The mean and variance of \(N\) are

\(\E(N) = (1 - p_0) / p\)
\(\var(N) = (1 - p_0) (1 + p_0 - p) / p^2\)

Details:

Direct computations are simple, but we can also use and elementary facts about the geometric distribution on \(\N_+\).

Conditioning on \(N \gt 0\) gives \(\E(N) = \P(N \gt 0) \E(N \mid N \gt 0) = (1 - p_0) (1 / p)\)
Similarly, \(\E(N^2) = \P(N \gt 0) \E(N^2 \mid N \gt 0) = (1 - p_0) [(1 - p) / p^2 + 1 / p^2]\). And then \(\var(N) = \E(N^2) - [\E(N)]^2\).

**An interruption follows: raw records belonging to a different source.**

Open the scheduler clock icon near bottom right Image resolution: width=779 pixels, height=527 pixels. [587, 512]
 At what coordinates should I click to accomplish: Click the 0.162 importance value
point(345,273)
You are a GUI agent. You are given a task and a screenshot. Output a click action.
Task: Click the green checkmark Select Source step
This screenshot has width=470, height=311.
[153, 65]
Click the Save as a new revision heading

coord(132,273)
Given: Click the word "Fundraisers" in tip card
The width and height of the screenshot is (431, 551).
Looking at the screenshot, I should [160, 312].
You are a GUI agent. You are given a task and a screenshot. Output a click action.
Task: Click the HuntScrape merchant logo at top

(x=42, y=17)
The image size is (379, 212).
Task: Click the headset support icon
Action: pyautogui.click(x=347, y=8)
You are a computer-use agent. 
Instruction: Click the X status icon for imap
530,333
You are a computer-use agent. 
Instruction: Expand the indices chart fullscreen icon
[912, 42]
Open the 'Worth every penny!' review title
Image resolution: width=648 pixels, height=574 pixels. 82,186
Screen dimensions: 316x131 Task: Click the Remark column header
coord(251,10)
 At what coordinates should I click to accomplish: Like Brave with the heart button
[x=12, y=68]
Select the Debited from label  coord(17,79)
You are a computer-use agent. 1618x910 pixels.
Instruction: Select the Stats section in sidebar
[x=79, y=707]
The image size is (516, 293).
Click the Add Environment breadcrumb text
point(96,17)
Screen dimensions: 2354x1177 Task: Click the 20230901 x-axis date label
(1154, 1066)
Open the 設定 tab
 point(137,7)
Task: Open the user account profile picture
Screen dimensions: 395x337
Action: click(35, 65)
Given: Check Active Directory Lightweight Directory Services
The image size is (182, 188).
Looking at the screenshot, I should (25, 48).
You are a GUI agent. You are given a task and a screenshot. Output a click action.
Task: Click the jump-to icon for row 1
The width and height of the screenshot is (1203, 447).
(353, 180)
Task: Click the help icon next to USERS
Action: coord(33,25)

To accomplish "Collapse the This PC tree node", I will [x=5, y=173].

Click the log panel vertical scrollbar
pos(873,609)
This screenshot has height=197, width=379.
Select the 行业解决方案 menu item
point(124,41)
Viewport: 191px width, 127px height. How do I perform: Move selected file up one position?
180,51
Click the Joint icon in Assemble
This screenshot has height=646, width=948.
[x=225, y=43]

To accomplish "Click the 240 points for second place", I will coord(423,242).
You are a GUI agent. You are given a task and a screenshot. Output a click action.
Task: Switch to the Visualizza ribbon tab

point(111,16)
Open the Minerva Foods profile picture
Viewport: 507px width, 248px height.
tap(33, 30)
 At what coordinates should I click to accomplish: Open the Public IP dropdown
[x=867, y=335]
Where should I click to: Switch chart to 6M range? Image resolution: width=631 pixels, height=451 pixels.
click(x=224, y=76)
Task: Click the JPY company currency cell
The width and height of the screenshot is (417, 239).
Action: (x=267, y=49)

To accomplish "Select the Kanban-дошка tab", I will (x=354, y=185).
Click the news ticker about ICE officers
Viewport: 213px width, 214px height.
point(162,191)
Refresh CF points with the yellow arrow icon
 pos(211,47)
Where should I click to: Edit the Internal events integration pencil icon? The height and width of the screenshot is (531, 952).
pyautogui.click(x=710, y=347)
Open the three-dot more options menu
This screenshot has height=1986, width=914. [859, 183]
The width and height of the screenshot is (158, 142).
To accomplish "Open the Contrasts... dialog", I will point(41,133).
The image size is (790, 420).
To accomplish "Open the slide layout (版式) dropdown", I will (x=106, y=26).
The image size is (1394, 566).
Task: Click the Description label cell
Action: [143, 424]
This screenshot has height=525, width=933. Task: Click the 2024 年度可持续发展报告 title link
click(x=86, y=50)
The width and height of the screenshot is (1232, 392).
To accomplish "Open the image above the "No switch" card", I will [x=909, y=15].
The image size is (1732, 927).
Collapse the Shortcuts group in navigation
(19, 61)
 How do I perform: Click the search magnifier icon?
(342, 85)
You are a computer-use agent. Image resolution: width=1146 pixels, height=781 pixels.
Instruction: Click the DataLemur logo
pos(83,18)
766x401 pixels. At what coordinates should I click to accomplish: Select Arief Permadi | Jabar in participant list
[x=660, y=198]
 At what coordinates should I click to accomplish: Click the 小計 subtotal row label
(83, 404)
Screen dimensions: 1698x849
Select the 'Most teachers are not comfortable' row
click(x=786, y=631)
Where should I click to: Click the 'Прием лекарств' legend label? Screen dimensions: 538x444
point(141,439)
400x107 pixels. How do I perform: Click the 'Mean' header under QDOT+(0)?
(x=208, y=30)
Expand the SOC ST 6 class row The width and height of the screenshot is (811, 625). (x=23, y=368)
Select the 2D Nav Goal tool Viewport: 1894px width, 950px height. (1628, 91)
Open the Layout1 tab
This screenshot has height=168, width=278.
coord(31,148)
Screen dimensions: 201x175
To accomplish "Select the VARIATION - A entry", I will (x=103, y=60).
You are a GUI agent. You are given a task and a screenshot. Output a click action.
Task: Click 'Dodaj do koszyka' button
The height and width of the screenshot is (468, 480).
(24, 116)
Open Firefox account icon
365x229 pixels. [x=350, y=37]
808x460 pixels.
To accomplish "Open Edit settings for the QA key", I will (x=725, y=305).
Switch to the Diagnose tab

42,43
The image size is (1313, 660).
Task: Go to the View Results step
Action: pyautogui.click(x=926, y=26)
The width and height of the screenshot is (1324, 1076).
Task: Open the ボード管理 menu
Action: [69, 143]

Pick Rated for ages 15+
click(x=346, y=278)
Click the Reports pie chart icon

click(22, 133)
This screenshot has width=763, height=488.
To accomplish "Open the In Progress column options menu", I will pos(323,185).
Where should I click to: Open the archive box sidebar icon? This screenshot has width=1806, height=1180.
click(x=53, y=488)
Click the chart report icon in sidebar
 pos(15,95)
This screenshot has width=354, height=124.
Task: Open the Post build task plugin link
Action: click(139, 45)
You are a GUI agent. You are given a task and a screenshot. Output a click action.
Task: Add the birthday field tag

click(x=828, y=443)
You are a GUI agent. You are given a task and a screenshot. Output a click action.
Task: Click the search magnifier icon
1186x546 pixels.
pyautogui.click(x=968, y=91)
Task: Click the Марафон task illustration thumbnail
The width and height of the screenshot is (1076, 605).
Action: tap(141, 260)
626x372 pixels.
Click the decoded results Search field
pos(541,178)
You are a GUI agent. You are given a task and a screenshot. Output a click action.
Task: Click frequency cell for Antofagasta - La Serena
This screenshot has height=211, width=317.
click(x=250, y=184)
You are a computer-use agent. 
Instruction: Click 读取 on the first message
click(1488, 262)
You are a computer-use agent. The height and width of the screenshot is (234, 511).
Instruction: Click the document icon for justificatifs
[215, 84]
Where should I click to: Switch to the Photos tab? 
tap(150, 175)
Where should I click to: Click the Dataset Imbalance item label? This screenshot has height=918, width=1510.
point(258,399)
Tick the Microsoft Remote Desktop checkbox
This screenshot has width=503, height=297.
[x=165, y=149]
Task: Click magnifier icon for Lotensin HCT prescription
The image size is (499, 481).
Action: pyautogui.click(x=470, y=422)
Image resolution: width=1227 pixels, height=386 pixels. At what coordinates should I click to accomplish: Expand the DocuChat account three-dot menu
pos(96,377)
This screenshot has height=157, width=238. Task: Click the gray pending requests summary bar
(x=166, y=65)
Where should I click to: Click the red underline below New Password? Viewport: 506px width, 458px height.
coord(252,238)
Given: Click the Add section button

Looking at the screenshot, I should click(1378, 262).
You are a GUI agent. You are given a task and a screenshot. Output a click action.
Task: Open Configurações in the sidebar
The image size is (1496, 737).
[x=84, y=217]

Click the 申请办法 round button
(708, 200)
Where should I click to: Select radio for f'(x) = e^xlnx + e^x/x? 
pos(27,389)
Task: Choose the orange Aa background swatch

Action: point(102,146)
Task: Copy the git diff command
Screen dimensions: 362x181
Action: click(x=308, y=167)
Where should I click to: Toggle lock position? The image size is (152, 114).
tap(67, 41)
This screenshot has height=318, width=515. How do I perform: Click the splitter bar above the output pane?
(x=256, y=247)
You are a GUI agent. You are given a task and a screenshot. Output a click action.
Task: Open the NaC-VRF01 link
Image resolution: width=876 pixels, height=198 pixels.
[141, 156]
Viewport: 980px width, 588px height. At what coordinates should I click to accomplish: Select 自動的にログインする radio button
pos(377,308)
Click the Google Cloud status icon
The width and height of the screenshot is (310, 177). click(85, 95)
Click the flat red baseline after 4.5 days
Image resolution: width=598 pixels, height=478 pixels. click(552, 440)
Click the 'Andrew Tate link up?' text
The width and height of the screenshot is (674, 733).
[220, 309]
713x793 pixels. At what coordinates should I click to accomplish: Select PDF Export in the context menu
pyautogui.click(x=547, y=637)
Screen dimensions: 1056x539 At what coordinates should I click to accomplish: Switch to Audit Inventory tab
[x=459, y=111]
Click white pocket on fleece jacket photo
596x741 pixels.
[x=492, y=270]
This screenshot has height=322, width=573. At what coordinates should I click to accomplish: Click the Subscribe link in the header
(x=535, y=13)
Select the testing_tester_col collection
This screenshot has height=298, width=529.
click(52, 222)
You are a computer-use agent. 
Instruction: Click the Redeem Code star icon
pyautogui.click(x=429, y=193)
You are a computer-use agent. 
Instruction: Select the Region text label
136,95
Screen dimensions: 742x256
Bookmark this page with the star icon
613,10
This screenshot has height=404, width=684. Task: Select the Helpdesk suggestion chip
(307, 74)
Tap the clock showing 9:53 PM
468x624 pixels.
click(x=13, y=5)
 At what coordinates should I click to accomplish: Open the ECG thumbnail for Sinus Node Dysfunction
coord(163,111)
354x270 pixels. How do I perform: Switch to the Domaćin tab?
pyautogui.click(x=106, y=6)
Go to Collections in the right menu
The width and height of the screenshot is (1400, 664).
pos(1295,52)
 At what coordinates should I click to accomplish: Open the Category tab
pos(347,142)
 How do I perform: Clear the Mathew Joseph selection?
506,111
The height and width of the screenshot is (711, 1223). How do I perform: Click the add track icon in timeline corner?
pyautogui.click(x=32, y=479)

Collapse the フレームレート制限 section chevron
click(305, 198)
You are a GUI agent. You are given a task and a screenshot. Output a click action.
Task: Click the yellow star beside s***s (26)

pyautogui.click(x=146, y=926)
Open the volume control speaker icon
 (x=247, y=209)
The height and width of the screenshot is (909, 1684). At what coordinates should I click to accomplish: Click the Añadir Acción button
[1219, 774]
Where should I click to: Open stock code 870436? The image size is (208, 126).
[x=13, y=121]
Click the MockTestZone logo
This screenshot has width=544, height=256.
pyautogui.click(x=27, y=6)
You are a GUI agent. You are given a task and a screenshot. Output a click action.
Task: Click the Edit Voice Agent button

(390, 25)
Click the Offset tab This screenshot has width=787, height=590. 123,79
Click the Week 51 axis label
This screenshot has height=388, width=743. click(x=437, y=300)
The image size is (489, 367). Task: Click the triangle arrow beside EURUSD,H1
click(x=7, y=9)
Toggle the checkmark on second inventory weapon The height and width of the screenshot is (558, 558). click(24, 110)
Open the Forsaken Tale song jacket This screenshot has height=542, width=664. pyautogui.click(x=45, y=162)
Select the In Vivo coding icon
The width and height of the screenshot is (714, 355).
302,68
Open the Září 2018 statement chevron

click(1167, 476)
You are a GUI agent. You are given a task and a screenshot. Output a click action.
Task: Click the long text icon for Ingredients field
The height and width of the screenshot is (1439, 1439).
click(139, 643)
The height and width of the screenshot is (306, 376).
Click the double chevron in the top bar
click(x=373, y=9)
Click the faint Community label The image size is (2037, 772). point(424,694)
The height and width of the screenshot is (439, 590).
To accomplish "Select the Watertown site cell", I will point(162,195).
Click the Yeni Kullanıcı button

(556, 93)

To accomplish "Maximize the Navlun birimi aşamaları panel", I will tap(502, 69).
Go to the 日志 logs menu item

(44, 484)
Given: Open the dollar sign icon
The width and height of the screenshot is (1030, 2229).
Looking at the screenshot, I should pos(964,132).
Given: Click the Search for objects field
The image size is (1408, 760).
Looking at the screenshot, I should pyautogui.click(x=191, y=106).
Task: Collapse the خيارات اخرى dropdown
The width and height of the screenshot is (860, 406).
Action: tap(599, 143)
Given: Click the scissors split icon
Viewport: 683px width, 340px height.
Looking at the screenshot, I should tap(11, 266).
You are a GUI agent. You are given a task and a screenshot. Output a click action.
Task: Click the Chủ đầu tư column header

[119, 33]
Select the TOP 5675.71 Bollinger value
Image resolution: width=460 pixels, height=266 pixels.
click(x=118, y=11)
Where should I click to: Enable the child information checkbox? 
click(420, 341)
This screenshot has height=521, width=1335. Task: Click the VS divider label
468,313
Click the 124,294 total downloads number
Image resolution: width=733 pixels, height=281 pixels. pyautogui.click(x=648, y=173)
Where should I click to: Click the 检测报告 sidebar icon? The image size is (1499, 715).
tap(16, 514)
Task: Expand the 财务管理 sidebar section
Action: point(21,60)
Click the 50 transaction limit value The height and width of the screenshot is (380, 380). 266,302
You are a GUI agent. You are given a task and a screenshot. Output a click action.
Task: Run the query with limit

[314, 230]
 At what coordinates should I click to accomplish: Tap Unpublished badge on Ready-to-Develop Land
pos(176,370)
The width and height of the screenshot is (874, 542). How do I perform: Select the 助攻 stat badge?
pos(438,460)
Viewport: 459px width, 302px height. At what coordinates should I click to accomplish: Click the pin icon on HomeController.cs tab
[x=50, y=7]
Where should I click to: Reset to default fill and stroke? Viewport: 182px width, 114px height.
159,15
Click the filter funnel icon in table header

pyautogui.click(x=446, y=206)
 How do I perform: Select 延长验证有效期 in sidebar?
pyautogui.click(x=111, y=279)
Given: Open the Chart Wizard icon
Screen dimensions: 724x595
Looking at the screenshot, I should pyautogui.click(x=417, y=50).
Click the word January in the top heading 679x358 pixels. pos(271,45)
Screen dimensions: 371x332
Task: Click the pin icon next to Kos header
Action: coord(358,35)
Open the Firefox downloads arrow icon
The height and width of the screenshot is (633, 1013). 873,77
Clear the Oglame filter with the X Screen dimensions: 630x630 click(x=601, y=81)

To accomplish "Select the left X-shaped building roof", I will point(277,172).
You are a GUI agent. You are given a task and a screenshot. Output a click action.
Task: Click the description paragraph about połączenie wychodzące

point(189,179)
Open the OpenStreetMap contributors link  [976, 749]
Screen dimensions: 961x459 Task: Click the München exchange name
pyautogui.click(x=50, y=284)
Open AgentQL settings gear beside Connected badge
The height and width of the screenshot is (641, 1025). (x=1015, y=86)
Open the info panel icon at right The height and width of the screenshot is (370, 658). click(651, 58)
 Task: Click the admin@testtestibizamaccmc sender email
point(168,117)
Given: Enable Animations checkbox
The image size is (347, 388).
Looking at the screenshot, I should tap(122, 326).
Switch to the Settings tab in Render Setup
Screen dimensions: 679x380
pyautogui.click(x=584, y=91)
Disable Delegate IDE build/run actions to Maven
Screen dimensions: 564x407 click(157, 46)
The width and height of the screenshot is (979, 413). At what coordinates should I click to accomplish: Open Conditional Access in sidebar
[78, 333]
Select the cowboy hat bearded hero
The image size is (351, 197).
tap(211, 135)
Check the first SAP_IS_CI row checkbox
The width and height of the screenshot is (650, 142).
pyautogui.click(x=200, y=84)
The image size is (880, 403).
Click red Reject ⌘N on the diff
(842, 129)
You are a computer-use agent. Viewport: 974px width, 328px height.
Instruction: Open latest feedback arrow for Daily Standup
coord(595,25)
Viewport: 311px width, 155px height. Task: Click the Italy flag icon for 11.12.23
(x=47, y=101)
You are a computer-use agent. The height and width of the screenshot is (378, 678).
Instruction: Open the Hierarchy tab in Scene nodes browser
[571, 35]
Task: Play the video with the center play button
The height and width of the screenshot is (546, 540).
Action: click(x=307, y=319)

The probability generating function \(P\) of \(N\) is given by \[P(t) = \frac{p_0 + (p - p_0) t}{1 - (1 - p) t}, \quad t \in [0, \infty)\]

Details:

Once again we use and the probability generating function of the geometric distribution on \(\N_+\): \[P(t) = \E(t^N) = \P(N = 0) \E(t^N \mid N = 0) + \P(N \gt 0) \E(t^N \mid N \gt 0) = p_0 + (1 - p_0) \frac{p t}{1 - (1 - p) t}\] Simplifying gives the result.

The reliability function \(F\) and the rate function \(r\) of \(N\) for the graph \((\N, \le)\) are as follows:

\(F(0) = 1\) and \(F(x) = (1 - p_0) (1 - p)^{x - 1}\) for \(x \in \N_+\).
\(r(0) = p_0\) and \(r(x) = p\) for \(x \in \N_+\).

Details:

Of course, \(\P(N \ge 0) = 1\). In terms of the independent trials, the event \(\{N \ge x\}\) for \(x \in \N_+\) means that the first \(x\) trials were failures, so \(F(x) = (1 - p_0) (1 - p)^{x - 1}\).
This follows from (a) and the density function in .

So \(N\) has constant rate \(p\) on \(\N_+\). On the other hand, if \(p_0 \ne p\), the memoryless property \(F(x + y) = F(x) F(y)\) for the semmigroup \((\N, +)\) never holds for \(x, \, y \in \N_+\).